はじめに
ある日突然銀行口座から預金が引き出せなくなるという場合があります。刑事事件(詐欺)に巻き込まれてこのようなことが起こった場合は、できる限り早めに弁護士にご相談ください。
根拠法
刑事事件で口座が凍結される根拠法は、「犯罪利用預金口座等に係る資金による被害回復分配当金の支払等に関する法律」(略称「振り込め詐欺救済法」)です。略称では「振り込め詐欺」となっていますが、対象となる犯罪には、振り込め詐欺だけでなく、架空請求詐欺、融資保証金詐欺、還付金詐欺、ヤミ金融に関する犯罪等が含まれます。
取引停止等の流れ
一般的には、詐欺等の被害申告があってから、警察等が銀行に対して口座凍結の要請を出します。それを受けて、銀行は、その口座に関する取引を停止します(この現象を「口座の凍結」と言っています)。その際、銀行から口座名義人に対して、取引を停止した旨の通知がなされます。その上で、銀行は、口座名義人の本人確認を行い、事情を聴取して、警察の要請が正当であり、当該口座が犯罪に利用されていると判断した場合には、救済法に基づき、債権消滅手続開始の告知(失権公告)を行い(「債権消滅」は「失権」とも言い、口座名義人の預金債権を消滅させる、すなわち、口座にある預金を没収することを意味します。)、期限(60日以上)までに権利行使の届出等がなければ、口座内の預金を詐欺等の犯罪被害者に分配をしていきます。流れについてはこちらをご覧ください。

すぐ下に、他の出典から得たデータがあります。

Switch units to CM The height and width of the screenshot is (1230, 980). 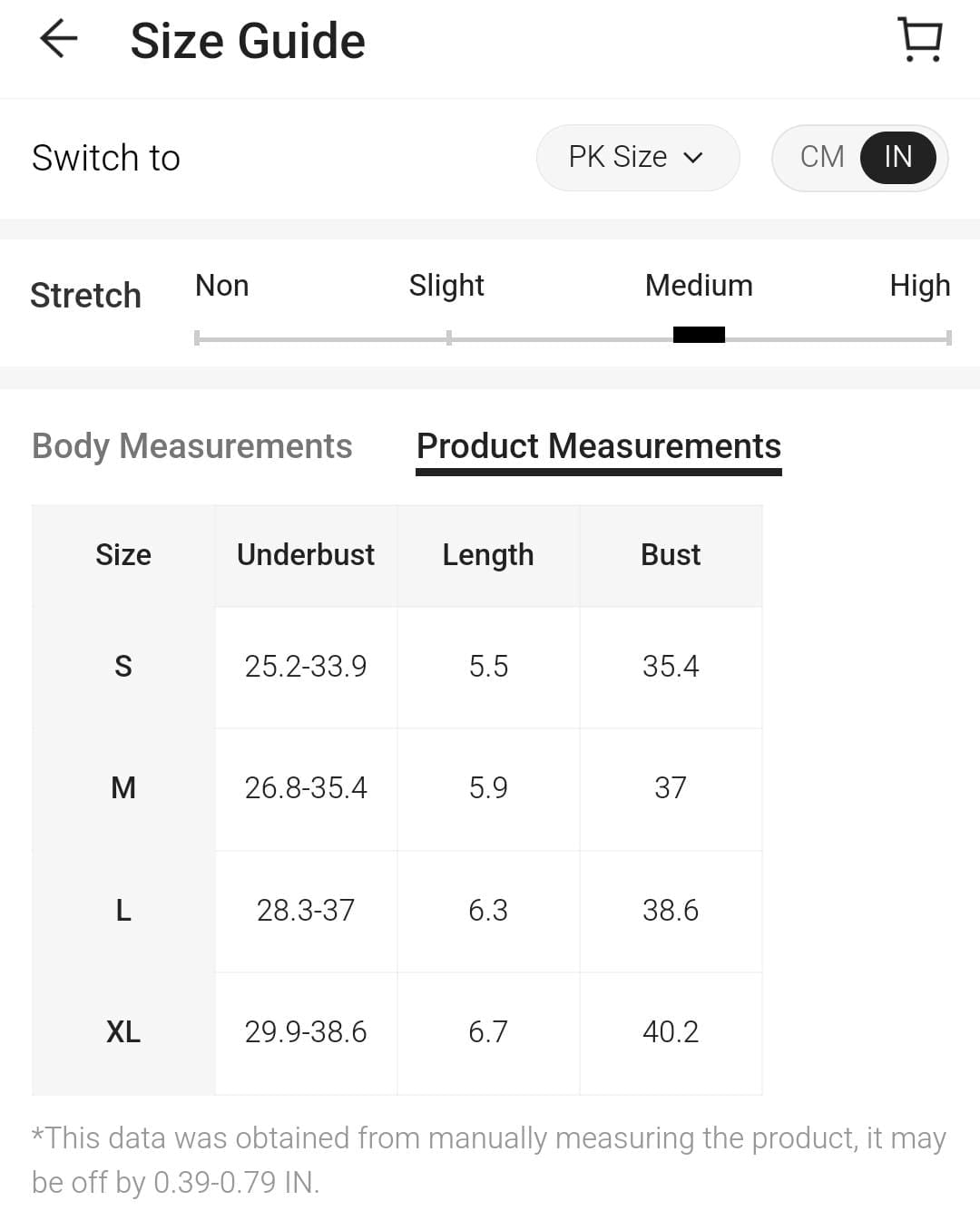pos(822,157)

https://www.fsa.go.jp/policy/kyuusai/kyuusai_pdf/01.pdf (金融庁のウェブサイト)
対応
このように、この手続では、警察等が凍結を要請し、金融機関が嫌疑十分と認定すれば、簡単に取引停止となり、裁判所を通した令状などの慎重な手続を要していませんので、詐欺等の加害者とは無関係な人の口座が凍結されたり、本来であれば凍結されるべきでない事件で口座が凍結されたりするといったことも起こります。
仮にこうしたことに巻き込まれてしまった場合、なるべく早期に対応していく必要があります。失権公告がなされると訴訟が必要となってくる場合もありますので、できる限り失権公告が開始される前に阻止していきたいところです。
銀行からの通知に対して誠実に対応して、自らが犯罪に関与していないこと等を説明していく必要があります。
説明が不十分であったがために犯罪利用が不当に認定されてしまった場合、銀行の預金約款との関係で、強制的に口座が解約され、その後その銀行を利用できないといったことにもなりえます。
救済法による取引停止措置の通知がきたら、速やかに弁護士に相談されることをお勧めします。なお、実際に犯罪利用されている口座については、いかんともしがたく、救済法の本来の趣旨にのっとって、預金は被害者に分配されるべきですので、その点は御了承ください。